La Grande-Bretagne, pendant la Seconde Guerre mondiale. Hilary Clarke est une infirmière dévouée qui croit en sa mission médicale en ces temps difficiles. Totalement investie dans son activité, elle est déstabilisée par l'arrivée d'un nouveau patient, un riche et séduisant industriel. Peu à peu, elle se sent tomber amoureuse...

Analyse et critique

Combat éternel est un beau film en forme d'ode au difficile et estimable métier d'infirmière. Le film est adapté du roman One Pair Of Feet de Monica Dickens, paru en 1942, et qui est en grande partie autobiographique. Monica Dickens, arrière-petite-fille du grand Charles Dickens, se détourna dès son plus jeune âge du milieu aisée dont elle était issue et, après avoir été exclue d'écoles prestigieuses comme la St Paul's Girls' School, obtint de sa famille d'être émancipée avant sa majorité. Dès lors, et parallèlement à sa future carrière d'écrivain, elle passerait sa vie à se dévouer aux autres, que ce soit en exerçant des métiers difficiles comme cuisinière, servante, infirmière, ou plus tard en travaillant au sein d'associations humanitaires œuvrant contre la maltraitance des enfants. Chacune de ces expériences nourrira sa carrière d'écrivain : son premier livre One Pair of Hands s'inspire de sa période de servante, plus tard My Turn To Make The Tea de son travail dans une usine d'aviation durant la guerre, et donc One Pair Of Feet de l'époque où elle fut infirmière. Pour Monica Dickens, vouer sa vie au bien-être d'autrui est comme entrer en religion ; et Maurice Elvey capture parfaitement cela dans son adaptation à travers la personnalité volontariste de l'héroïne incarnée par Rosamund John. Hilary Clarke est une jeune architecte bien installée ayant hérité du cabinet de son père, et qui par ses aptitudes est parvenue à s'imposer dans ce monde d'hommes. Pourtant le jour où son commis est victime d'un accident et qu'elle doit l'accompagner à l'hôpital, la vérité la frappe comme une évidence. La scène est filmée comme une sorte d'épiphanie visuelle où se mélangent les mines bienveillantes et rassurantes des infirmières, l'urgence et le mouvement permanent des lieux, et surtout les cohortes de malades en attente et dans le besoin. Hilary l'a compris, sa vraie vocation est là et pas dans une carrière certes prestigieuse mais qu'elle n'a pas choisie. Et elle va ainsi embrasser une formation d'infirmière, en véritable double de Monica Dickens.

============

| CONSIGNE |
Poursuivez l'analyse critique du film Combat éternel en reprenant juste après la dernière phrase de l'extrait.

| DONNÉES |
============

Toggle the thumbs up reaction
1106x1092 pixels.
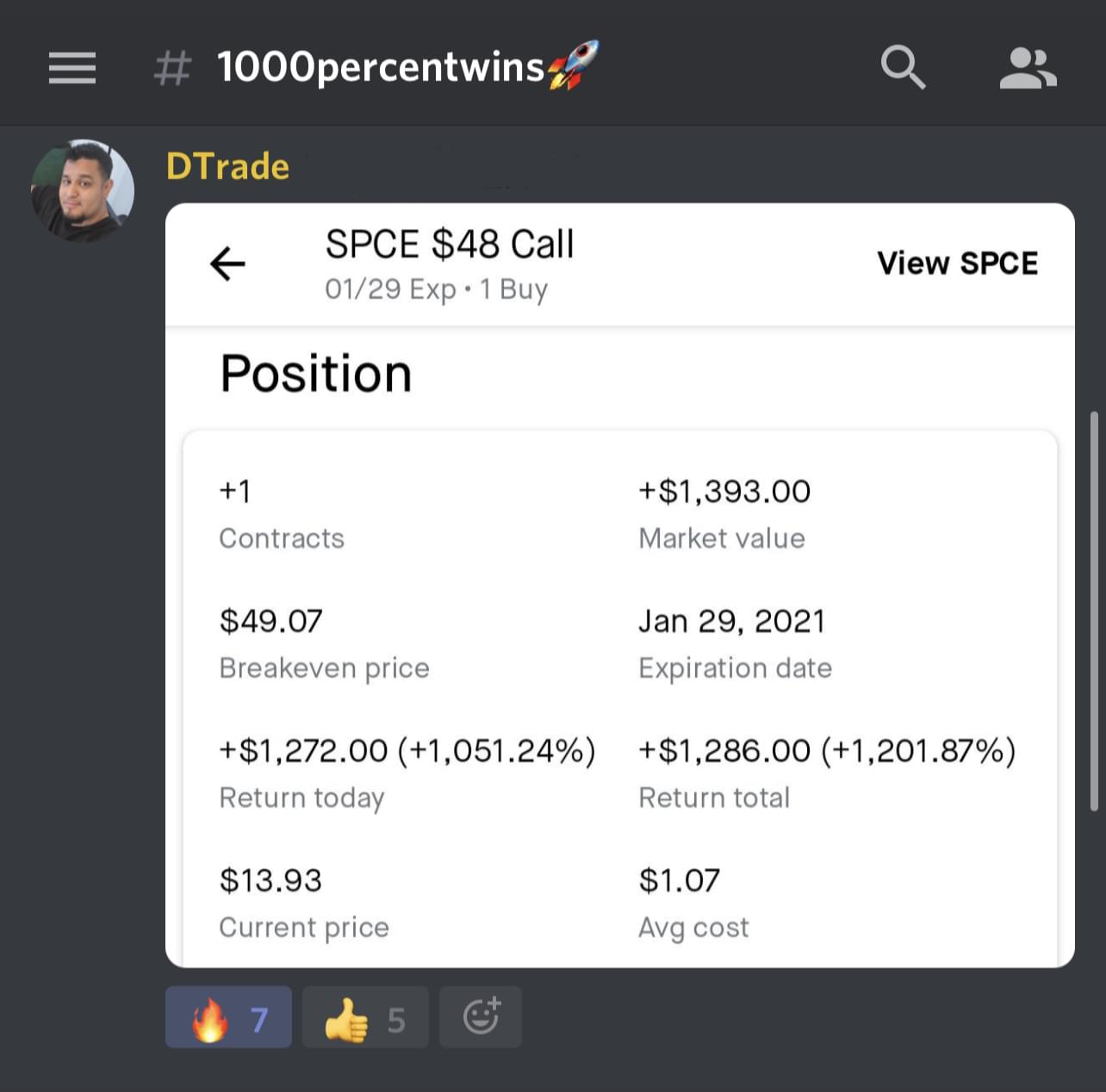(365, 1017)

============

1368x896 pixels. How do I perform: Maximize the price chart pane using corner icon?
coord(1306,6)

============

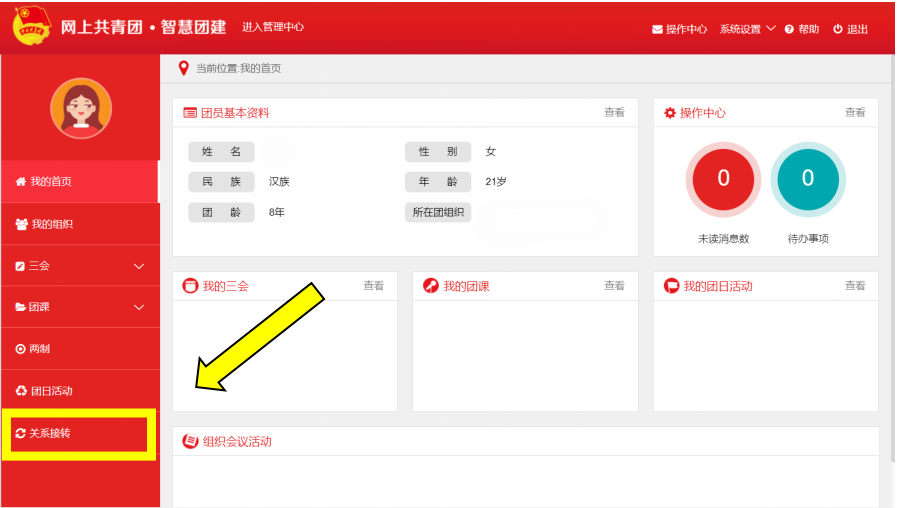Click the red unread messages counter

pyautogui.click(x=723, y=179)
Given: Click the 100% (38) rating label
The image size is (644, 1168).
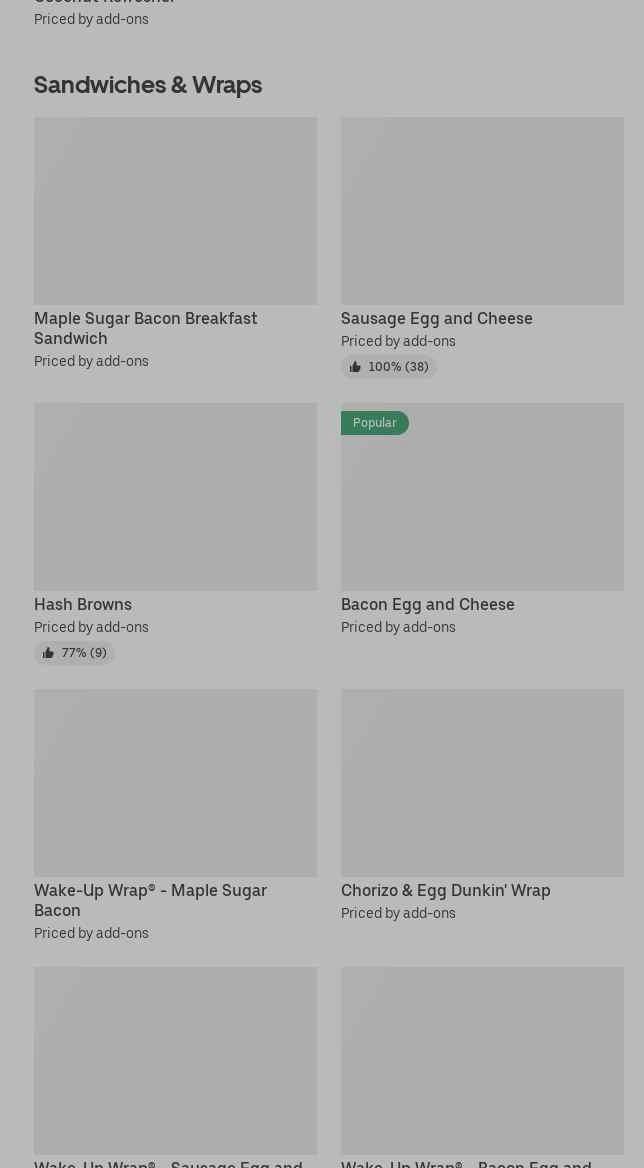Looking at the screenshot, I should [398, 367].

============

| VOTRE RÉPONSE |
Dès lors, on suit avec une rigueur documentaire le difficile quotidien des infirmières à travers l'apprentissage d'Hilary. Personnels limités, gardes étirées et harassantes, exiguïté du modeste hôpital et surtout une discipline de fer à laquelle elle a bien du mal à se plier constituent les multiples embûches auxquelles Hilary doit se confronter. La plus difficile épreuve sera pourtant celle soumise à son cœur lorsqu'elle sera amenée à soigner Rains (Stewart Granger), un client de son ancienne carrière d'architecte. Puisqu'elle  est amoureuse, sa bienveillance envers lui va plus loin que sa simple fonction ; et lui, animé des mêmes sentiments, n'aura de cesse de vouloir l'enlever de ce cadre. Rosamund John, déterminée et fragile à la fois, offre une belle prestation tout en retenue (et retrouvera ce même métier d'infirmière, en plus ambigu, dans le thriller Green for Danger de Sidney Gilliat).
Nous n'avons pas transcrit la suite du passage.